Edit the data below by changing each occurrence of "Where should I click to:" to "Which point should I select to:", with every other part left as it is.

________________________

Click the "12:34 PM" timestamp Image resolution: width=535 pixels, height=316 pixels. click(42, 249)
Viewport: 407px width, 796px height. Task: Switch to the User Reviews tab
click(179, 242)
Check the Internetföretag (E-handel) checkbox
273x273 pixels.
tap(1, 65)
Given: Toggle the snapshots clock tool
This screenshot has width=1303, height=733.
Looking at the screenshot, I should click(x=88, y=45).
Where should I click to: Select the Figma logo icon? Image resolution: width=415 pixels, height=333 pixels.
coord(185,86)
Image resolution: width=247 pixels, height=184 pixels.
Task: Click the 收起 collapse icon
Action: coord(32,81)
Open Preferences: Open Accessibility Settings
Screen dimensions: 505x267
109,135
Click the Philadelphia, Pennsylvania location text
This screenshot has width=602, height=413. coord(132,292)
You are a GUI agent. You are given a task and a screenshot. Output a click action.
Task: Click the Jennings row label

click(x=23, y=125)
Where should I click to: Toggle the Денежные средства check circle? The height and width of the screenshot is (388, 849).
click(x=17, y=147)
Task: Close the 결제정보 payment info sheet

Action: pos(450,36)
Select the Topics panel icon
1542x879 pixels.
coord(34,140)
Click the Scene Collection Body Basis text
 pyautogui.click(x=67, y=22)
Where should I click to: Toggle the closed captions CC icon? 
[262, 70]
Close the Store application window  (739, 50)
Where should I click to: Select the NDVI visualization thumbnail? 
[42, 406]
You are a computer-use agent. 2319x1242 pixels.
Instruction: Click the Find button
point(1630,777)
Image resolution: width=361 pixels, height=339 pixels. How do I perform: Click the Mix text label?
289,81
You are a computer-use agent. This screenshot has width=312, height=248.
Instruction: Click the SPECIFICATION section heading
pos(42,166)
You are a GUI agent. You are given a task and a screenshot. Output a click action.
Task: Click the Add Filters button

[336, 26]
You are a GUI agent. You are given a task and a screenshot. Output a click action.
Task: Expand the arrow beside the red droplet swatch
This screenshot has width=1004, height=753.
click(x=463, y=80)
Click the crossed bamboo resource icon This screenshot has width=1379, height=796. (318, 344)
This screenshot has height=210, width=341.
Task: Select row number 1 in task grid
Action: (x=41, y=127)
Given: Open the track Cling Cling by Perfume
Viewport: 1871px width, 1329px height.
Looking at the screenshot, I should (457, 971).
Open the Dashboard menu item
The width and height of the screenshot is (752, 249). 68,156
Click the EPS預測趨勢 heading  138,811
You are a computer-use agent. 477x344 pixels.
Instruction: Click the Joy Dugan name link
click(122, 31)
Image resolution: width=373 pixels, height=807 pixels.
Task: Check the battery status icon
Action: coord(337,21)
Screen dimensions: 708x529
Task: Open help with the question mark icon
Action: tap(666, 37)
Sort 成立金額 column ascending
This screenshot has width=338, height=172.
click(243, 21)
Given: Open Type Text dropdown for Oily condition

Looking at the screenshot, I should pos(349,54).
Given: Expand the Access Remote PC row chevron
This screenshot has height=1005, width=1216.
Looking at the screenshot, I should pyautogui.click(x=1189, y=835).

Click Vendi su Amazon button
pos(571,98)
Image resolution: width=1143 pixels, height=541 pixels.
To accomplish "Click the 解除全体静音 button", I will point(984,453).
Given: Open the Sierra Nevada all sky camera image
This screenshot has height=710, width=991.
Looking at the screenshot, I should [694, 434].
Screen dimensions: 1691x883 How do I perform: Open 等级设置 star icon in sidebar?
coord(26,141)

________________________

◆ Correct answer
Click the "12:34 PM" timestamp Image resolution: width=535 pixels, height=316 pixels. click(42, 249)
Viewport: 407px width, 796px height. Task: Switch to the User Reviews tab
click(179, 242)
Check the Internetföretag (E-handel) checkbox
273x273 pixels.
tap(1, 65)
Given: Toggle the snapshots clock tool
This screenshot has width=1303, height=733.
Looking at the screenshot, I should click(x=88, y=45).
Which point should I select to: Select the Figma logo icon? Image resolution: width=415 pixels, height=333 pixels.
coord(185,86)
Image resolution: width=247 pixels, height=184 pixels.
Task: Click the 收起 collapse icon
Action: coord(32,81)
Open Preferences: Open Accessibility Settings
Screen dimensions: 505x267
109,135
Click the Philadelphia, Pennsylvania location text
This screenshot has width=602, height=413. coord(132,292)
You are a GUI agent. You are given a task and a screenshot. Output a click action.
Task: Click the Jennings row label

click(x=23, y=125)
Which point should I select to: Toggle the Денежные средства check circle? The height and width of the screenshot is (388, 849).
click(x=17, y=147)
Task: Close the 결제정보 payment info sheet

Action: pos(450,36)
Select the Topics panel icon
1542x879 pixels.
coord(34,140)
Click the Scene Collection Body Basis text
 pyautogui.click(x=67, y=22)
Which point should I select to: Toggle the closed captions CC icon? 
[262, 70]
Close the Store application window  (739, 50)
Which point should I select to: Select the NDVI visualization thumbnail? 
[42, 406]
You are a computer-use agent. 2319x1242 pixels.
Instruction: Click the Find button
point(1630,777)
Image resolution: width=361 pixels, height=339 pixels. How do I perform: Click the Mix text label?
289,81
You are a computer-use agent. This screenshot has width=312, height=248.
Instruction: Click the SPECIFICATION section heading
pos(42,166)
You are a GUI agent. You are given a task and a screenshot. Output a click action.
Task: Click the Add Filters button

[336, 26]
You are a GUI agent. You are given a task and a screenshot. Output a click action.
Task: Expand the arrow beside the red droplet swatch
This screenshot has width=1004, height=753.
click(x=463, y=80)
Click the crossed bamboo resource icon This screenshot has width=1379, height=796. (318, 344)
This screenshot has height=210, width=341.
Task: Select row number 1 in task grid
Action: (x=41, y=127)
Given: Open the track Cling Cling by Perfume
Viewport: 1871px width, 1329px height.
Looking at the screenshot, I should (457, 971).
Open the Dashboard menu item
The width and height of the screenshot is (752, 249). 68,156
Click the EPS預測趨勢 heading  138,811
You are a computer-use agent. 477x344 pixels.
Instruction: Click the Joy Dugan name link
click(122, 31)
Image resolution: width=373 pixels, height=807 pixels.
Task: Check the battery status icon
Action: coord(337,21)
Screen dimensions: 708x529
Task: Open help with the question mark icon
Action: tap(666, 37)
Sort 成立金額 column ascending
This screenshot has width=338, height=172.
click(243, 21)
Given: Open Type Text dropdown for Oily condition

Looking at the screenshot, I should pos(349,54).
Given: Expand the Access Remote PC row chevron
This screenshot has height=1005, width=1216.
Looking at the screenshot, I should pyautogui.click(x=1189, y=835).

Click Vendi su Amazon button
pos(571,98)
Image resolution: width=1143 pixels, height=541 pixels.
To accomplish "Click the 解除全体静音 button", I will point(984,453).
Given: Open the Sierra Nevada all sky camera image
This screenshot has height=710, width=991.
Looking at the screenshot, I should [694, 434].
Screen dimensions: 1691x883 How do I perform: Open 等级设置 star icon in sidebar?
coord(26,141)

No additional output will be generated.